4.5 Vesting of Accounts. A Director shall be one hundred percent (100%) vested at all times in the amount of Compensation elected to be deferred under this Plan and earnings thereon, provided, however, that neither a Director nor his or her Beneficiary shall be entitled to receive any amount in the Director’s Deferred Fee Account(s) if it is determined at any time that such Director engaged in a dishonest act in the Director’s relationship with the Bank.
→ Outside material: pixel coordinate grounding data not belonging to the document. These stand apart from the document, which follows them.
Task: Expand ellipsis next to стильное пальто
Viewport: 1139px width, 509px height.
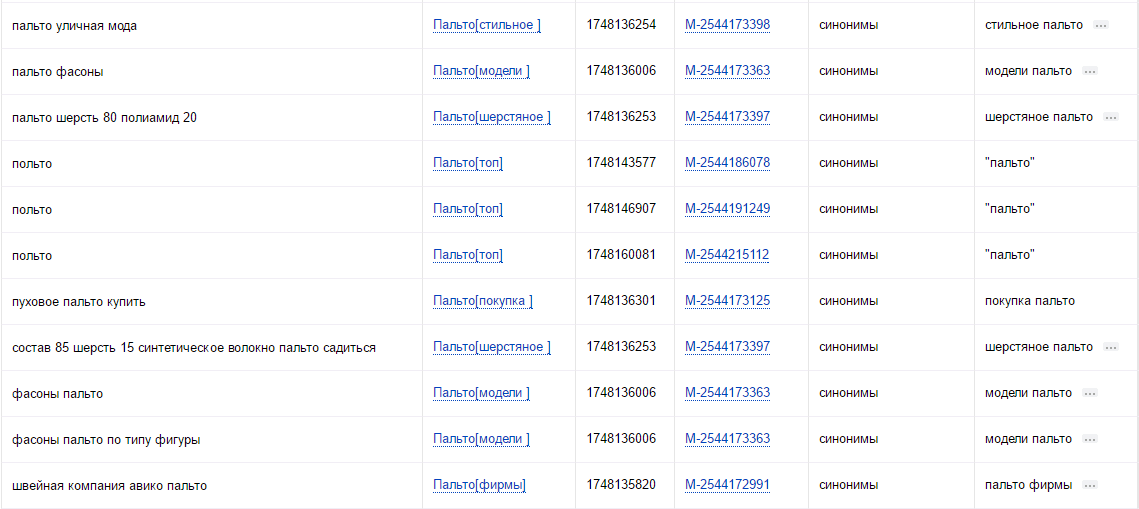Action: pos(1101,25)
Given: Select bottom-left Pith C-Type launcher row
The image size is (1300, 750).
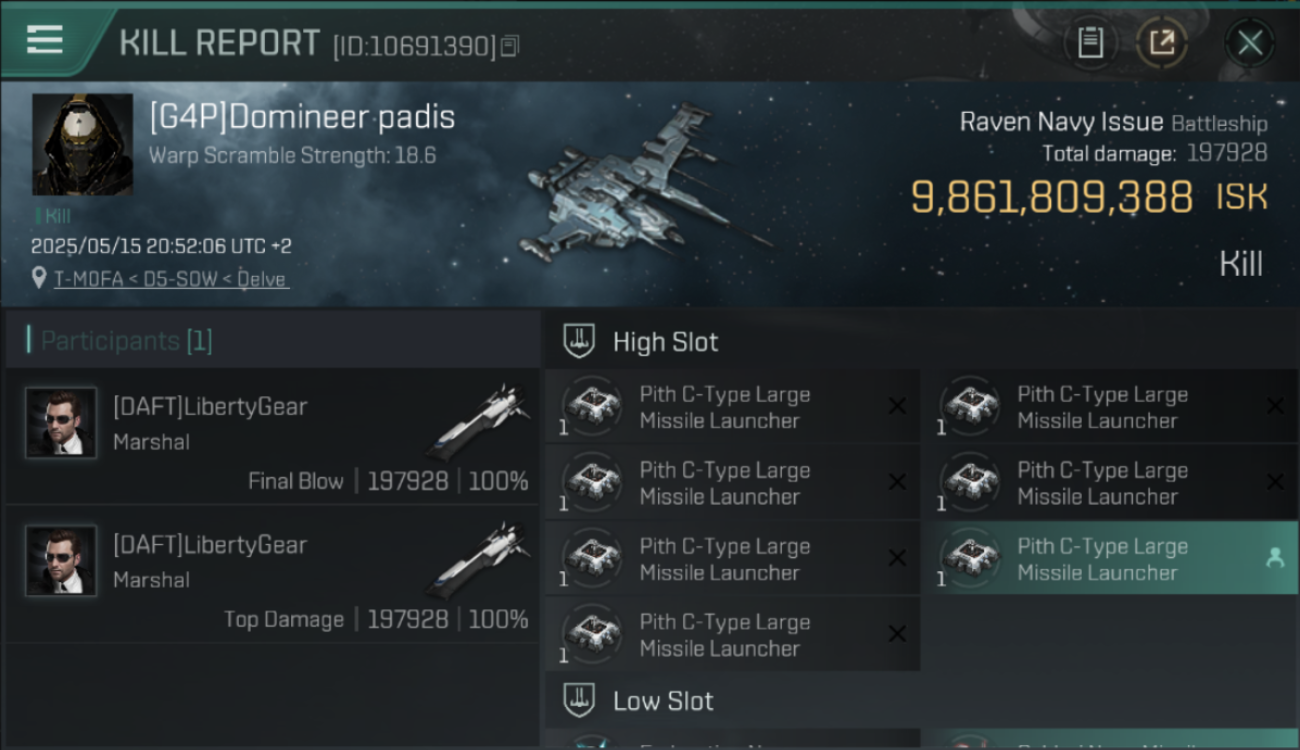Looking at the screenshot, I should pos(733,634).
4.6 Statement of Accounts. The Committee shall submit to each Director during the month of January, a statement setting forth the balance to the credit of the Deferred Fee Account(s) maintained for a Director as of the immediately preceding December.

ARTICLE V

PLAN BENEFITS

5.1 Plan Benefit. If a Director has a Separation from Service for any reason other than death, the Bank shall pay a Plan Benefit equal to the Director’s vested Deferred Fee Account, as determined in accordance with Article IV.

5.2 Death Benefit. Upon the death of a Director, the Bank shall pay to the Director’s Beneficiary an amount determined as follows:

(a) If the Director dies after Separation from Service with the Bank, the remaining unpaid balance of the Director’s vested Deferred Fee Account shall be paid in the same form that payments were being made prior to the Director’s death.

(b) If the Director dies prior to Separation from Service with the Bank, the amount payable shall be the Director’s Deferred Fee Account balance which shall be paid over the period designated in the Director’s Deferral Agreement or Notice of Adjustment of Deferral.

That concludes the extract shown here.